§ **Arbeitsfragen**
**a.** Welches Land bezeichnet der Marktbericht zu Kartoffeln als wichtigen Absatzmarkt für den europäischen Markt?
**b.** Nennen Sie alle verschiedenen Wörter im Marktbericht zu Kartoffeln, die mit „Verarbeitungs“ beginnen.
**c.** Knüpfen Sie an den letzten Satz des Marktberichts zu Kartoffeln an und schreiben Sie den Bericht weiter.

§ **Vorliegender Text**

Kartoffeln: Preise unter Druck
Drängende Partien verhindern Preisstabilisierung im Verarbeitungsbereich
LWK Niedersachsen, Hannover (18.11.11) - Der Markt für Verarbeitungsware befindet sich noch etwas unter Druck. Nicht lagerfähige Mengen und Übergrößen verhindern eine Stabilisierung des Preisniveaus. Trotz der hohen Auslastung der Verarbeitungsunternehmen beschränkt sich der Bedarf vorläufig noch auf kontrahierte Mengen. Obwohl die Produktionskapazitäten auf Hochtouren laufen, können kaum Lagerbestände aufgebaut werden. Grund dafür ist die hohe weltweite Nachfrage nach gefrorenen Kartoffelprodukten. Vor allem Brasilien ist ein wichtiger Absatzmarkt für den europäischen Markt. Das lässt mittelfristig auch im Verarbeitungsbereich eine Befestigung erwarten.

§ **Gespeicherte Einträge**
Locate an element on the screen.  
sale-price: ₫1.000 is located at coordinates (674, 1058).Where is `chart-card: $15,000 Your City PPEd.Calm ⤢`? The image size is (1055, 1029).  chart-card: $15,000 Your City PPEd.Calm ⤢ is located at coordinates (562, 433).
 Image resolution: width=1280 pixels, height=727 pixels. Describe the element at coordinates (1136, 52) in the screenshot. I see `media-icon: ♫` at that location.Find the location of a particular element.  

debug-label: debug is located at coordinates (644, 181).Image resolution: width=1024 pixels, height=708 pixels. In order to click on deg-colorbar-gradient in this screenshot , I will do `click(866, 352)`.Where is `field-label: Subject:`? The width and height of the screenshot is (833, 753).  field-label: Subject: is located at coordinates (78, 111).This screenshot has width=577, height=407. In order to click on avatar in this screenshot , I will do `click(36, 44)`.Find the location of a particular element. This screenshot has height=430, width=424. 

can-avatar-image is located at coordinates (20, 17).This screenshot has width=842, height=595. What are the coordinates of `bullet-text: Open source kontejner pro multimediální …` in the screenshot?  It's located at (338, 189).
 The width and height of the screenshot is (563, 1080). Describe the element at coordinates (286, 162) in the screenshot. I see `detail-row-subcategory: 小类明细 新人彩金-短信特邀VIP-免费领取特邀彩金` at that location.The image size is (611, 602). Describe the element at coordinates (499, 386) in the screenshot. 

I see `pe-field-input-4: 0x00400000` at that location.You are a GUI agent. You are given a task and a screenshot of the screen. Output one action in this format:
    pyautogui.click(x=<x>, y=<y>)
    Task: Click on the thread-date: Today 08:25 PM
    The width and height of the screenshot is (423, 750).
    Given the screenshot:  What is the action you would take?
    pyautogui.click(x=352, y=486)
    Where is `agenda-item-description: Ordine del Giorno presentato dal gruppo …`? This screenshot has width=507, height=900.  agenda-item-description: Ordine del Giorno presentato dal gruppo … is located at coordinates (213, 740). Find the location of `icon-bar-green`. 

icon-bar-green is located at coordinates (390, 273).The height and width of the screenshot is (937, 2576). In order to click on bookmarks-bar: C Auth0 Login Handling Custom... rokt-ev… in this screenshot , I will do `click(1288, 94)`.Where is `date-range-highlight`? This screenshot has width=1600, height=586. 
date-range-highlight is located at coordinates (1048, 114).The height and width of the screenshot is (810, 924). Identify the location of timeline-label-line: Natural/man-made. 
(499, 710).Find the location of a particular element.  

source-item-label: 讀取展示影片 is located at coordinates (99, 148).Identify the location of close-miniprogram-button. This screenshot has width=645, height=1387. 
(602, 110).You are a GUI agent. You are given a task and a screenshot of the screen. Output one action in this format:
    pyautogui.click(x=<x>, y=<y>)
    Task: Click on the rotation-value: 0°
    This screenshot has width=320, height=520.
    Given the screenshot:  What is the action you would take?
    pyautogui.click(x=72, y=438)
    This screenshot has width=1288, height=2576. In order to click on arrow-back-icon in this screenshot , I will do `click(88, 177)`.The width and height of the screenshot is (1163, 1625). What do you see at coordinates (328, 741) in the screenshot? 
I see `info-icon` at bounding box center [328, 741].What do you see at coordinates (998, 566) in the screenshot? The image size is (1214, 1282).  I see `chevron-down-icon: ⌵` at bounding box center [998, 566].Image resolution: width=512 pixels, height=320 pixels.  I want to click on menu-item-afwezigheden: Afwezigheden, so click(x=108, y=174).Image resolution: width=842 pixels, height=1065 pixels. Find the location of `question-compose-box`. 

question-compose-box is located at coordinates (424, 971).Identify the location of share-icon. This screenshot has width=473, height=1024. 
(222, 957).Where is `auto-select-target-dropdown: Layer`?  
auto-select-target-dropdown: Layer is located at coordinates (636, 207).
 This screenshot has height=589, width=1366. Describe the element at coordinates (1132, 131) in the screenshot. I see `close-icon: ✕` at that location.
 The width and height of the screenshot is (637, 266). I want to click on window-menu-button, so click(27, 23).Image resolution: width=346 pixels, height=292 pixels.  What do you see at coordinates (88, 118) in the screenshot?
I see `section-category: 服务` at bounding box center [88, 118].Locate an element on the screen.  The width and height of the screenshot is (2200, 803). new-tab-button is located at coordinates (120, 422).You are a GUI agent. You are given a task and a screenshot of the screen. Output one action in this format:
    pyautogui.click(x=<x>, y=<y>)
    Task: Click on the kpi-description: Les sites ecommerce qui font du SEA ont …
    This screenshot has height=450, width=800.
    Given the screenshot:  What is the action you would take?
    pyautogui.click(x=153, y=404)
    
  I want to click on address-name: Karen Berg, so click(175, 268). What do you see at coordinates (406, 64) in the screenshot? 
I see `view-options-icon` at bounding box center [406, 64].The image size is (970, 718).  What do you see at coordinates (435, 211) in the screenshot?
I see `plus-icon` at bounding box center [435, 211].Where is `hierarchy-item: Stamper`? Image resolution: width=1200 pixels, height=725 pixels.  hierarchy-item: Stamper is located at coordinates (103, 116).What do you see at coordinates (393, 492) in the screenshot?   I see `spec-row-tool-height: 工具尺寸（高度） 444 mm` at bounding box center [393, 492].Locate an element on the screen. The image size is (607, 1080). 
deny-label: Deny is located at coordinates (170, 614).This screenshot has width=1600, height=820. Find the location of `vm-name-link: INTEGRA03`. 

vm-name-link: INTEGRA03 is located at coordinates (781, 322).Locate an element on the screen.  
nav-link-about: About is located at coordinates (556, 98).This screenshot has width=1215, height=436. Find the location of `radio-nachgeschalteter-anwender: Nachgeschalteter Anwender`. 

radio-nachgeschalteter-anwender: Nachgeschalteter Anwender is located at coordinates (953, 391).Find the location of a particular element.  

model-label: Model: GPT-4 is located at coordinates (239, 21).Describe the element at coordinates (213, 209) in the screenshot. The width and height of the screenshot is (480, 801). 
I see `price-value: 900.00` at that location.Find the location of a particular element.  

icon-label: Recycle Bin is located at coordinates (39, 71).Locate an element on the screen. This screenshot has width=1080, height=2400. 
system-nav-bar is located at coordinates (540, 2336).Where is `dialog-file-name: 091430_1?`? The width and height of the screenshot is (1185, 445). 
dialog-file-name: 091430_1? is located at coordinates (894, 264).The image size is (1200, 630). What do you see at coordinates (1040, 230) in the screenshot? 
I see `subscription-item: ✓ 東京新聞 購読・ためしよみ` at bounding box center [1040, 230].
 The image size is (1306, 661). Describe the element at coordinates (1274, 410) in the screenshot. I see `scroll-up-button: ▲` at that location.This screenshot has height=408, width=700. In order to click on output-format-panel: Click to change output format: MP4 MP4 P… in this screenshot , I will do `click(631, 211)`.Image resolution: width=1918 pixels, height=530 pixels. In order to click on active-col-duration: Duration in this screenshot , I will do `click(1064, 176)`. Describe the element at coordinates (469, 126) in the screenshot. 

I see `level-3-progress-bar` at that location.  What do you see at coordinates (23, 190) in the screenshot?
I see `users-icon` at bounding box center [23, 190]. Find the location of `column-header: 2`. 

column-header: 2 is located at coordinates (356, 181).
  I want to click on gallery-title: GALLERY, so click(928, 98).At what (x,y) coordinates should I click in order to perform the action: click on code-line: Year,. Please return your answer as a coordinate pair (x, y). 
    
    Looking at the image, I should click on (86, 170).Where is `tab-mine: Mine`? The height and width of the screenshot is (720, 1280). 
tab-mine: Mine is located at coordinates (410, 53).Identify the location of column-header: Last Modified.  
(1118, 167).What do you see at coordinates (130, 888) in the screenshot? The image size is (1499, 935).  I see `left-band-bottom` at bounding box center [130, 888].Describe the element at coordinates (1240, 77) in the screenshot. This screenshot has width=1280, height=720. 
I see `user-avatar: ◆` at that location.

§ **Ergebnisse je Aufgabe**
**a.** Brasilien

**b.** Verarbeitungsbereich, Verarbeitungsware, Verarbeitungsunternehmen

**c.**
Der Speisekartoffelbereich zeigt sich ruhig und ausgeglichen. Die Preise blieben weitestgehend unverändert. Für gute Qualitäten können Preisaufschläge erzielt werden. Problematisch gestaltet sich nach wie vor der hohe Anteil an Absortierungen. Aussortierte Übergrößen und qualitativ nicht einwandfreie Kartoffeln mindern die abrechnungsfähige Menge aus Erzeugersicht deutlich. Für die nächsten Wochen ist mit einer stabilen Seitwärtsbewegung am Speisekartoffelmarkt zu rechnen.